After having received the permission of the Belgian Privacy Commission, the BHIS 2013 sample data were one-to-one linked with the BHIS 2013 para-data and the data on the educational level, derived from the Census 2011. The BHIS 2001 sample data were equivalently linked with the BHIS 2001 para-data and the data of the Census 2001. The reference persons highest achieved educational level, stored in the Census databases in 6 categories according to the International Classification of Education (ISCED) (32), was regrouped in three categories: low educational level (no diploma, primary education (ISCED 1) and lower secondary education (ISCED 2)), middle educational level (higher secondary education (ISCED 3) and post-secondary non-higher education (ISCED 4)) and high educational level (bachelor and master (ISCED 5) and doctorate (ISCED 6)).

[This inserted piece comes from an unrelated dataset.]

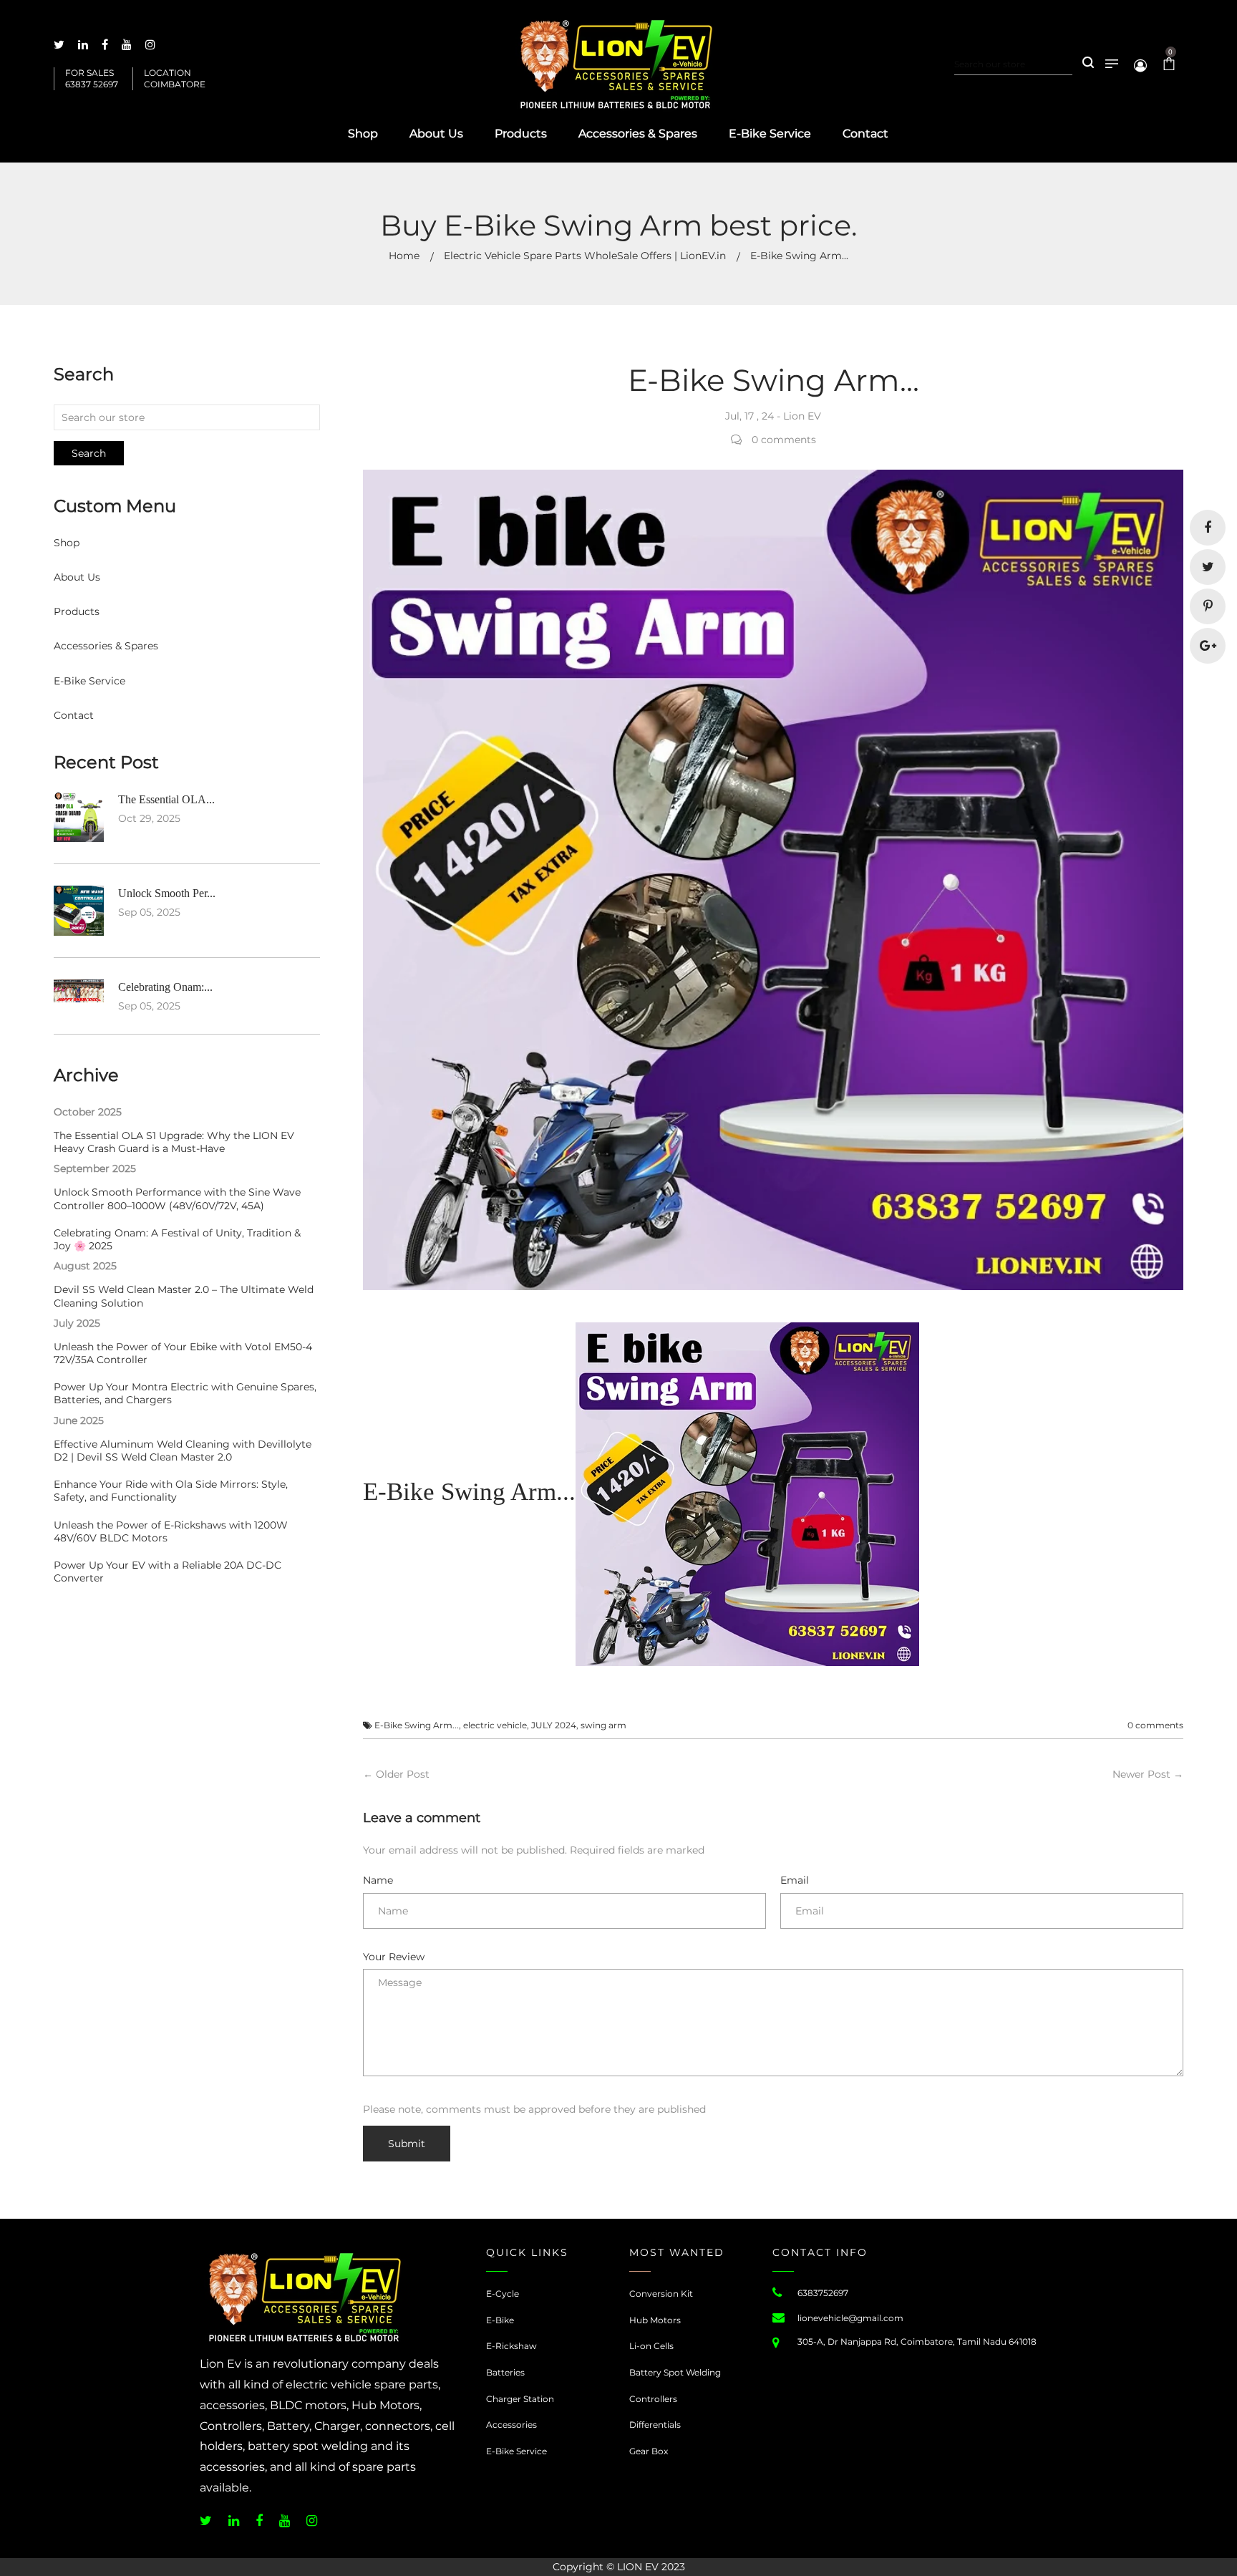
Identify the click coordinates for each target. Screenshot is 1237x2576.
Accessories (511, 2424)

All households effectively invited to participate in respectively the BHIS 2013 and the BHIS 2001 were re-ordered in terms of the original clusters, that is; in terms of initially selected households, first substitutes, second substitutes, etc. For each substitution wave, the response rate according to the educational level of the households’ reference person was calculated. Given their limited number of cases, the fourth till seventh substitutes were grouped. Differences in response rates were assessed by the Delta method using the TEST statement in SAS© PROC MIANALYZE. A sensitivity analysis, taking only households for which the educational level of the households’ reference person was known into account, was applied to test the robustness against departures from the MAR assumption.